▸ **Aim**: Copy every one of the items below word for word, line by line.

Collection entries
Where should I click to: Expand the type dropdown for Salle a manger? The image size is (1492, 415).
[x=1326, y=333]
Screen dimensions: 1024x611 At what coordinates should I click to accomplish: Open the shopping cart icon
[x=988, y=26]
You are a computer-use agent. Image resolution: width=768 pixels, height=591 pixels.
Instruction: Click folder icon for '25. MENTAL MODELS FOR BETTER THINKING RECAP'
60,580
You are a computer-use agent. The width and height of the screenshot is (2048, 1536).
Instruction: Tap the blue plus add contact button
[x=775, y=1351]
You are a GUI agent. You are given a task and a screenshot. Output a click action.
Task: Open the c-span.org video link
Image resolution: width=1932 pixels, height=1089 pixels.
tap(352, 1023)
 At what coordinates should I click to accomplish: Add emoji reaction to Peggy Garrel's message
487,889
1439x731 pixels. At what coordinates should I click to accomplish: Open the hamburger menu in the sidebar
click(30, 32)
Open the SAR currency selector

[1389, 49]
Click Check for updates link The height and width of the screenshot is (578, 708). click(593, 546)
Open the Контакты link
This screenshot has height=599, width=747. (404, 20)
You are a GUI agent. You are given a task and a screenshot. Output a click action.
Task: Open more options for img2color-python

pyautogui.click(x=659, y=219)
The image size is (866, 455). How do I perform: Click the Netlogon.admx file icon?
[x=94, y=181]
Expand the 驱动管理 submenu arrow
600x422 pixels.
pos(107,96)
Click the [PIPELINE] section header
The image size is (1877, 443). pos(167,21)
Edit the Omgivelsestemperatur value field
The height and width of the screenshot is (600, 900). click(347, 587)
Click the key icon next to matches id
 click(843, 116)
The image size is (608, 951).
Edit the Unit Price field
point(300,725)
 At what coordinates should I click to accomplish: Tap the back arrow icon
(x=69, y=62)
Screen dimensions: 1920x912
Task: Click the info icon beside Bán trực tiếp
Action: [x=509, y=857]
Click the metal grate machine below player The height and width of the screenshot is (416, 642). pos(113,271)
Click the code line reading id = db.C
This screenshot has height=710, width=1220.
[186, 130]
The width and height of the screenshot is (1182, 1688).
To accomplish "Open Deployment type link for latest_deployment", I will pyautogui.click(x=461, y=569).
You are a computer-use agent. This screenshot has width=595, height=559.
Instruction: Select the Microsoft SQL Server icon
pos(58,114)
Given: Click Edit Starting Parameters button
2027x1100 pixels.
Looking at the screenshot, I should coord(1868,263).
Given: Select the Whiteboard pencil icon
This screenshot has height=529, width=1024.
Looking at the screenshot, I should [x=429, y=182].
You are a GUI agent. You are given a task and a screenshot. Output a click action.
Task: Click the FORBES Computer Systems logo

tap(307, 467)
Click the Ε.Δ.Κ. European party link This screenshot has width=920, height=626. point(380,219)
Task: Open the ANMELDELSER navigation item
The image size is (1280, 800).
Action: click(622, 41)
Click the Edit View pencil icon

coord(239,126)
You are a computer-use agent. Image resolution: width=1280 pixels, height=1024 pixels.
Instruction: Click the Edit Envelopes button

▸ **Response**:
Where should I click to: Expand the type dropdown for Salle a manger? The image size is (1492, 415).
[x=1326, y=333]
Screen dimensions: 1024x611 At what coordinates should I click to accomplish: Open the shopping cart icon
[x=988, y=26]
You are a computer-use agent. Image resolution: width=768 pixels, height=591 pixels.
Instruction: Click folder icon for '25. MENTAL MODELS FOR BETTER THINKING RECAP'
60,580
You are a computer-use agent. The width and height of the screenshot is (2048, 1536).
Instruction: Tap the blue plus add contact button
[x=775, y=1351]
You are a GUI agent. You are given a task and a screenshot. Output a click action.
Task: Open the c-span.org video link
Image resolution: width=1932 pixels, height=1089 pixels.
tap(352, 1023)
 At what coordinates should I click to accomplish: Add emoji reaction to Peggy Garrel's message
487,889
1439x731 pixels. At what coordinates should I click to accomplish: Open the hamburger menu in the sidebar
click(30, 32)
Open the SAR currency selector

[1389, 49]
Click Check for updates link The height and width of the screenshot is (578, 708). click(593, 546)
Open the Контакты link
This screenshot has height=599, width=747. (404, 20)
You are a GUI agent. You are given a task and a screenshot. Output a click action.
Task: Open more options for img2color-python

pyautogui.click(x=659, y=219)
The image size is (866, 455). How do I perform: Click the Netlogon.admx file icon?
[x=94, y=181]
Expand the 驱动管理 submenu arrow
600x422 pixels.
pos(107,96)
Click the [PIPELINE] section header
The image size is (1877, 443). pos(167,21)
Edit the Omgivelsestemperatur value field
The height and width of the screenshot is (600, 900). click(347, 587)
Click the key icon next to matches id
 click(843, 116)
The image size is (608, 951).
Edit the Unit Price field
point(300,725)
 At what coordinates should I click to accomplish: Tap the back arrow icon
(x=69, y=62)
Screen dimensions: 1920x912
Task: Click the info icon beside Bán trực tiếp
Action: [x=509, y=857]
Click the metal grate machine below player The height and width of the screenshot is (416, 642). pos(113,271)
Click the code line reading id = db.C
This screenshot has height=710, width=1220.
[186, 130]
The width and height of the screenshot is (1182, 1688).
To accomplish "Open Deployment type link for latest_deployment", I will pyautogui.click(x=461, y=569).
You are a computer-use agent. This screenshot has width=595, height=559.
Instruction: Select the Microsoft SQL Server icon
pos(58,114)
Given: Click Edit Starting Parameters button
2027x1100 pixels.
Looking at the screenshot, I should coord(1868,263).
Given: Select the Whiteboard pencil icon
This screenshot has height=529, width=1024.
Looking at the screenshot, I should [x=429, y=182].
You are a GUI agent. You are given a task and a screenshot. Output a click action.
Task: Click the FORBES Computer Systems logo

tap(307, 467)
Click the Ε.Δ.Κ. European party link This screenshot has width=920, height=626. point(380,219)
Task: Open the ANMELDELSER navigation item
The image size is (1280, 800).
Action: click(622, 41)
Click the Edit View pencil icon

coord(239,126)
You are a computer-use agent. Image resolution: width=1280 pixels, height=1024 pixels.
Instruction: Click the Edit Envelopes button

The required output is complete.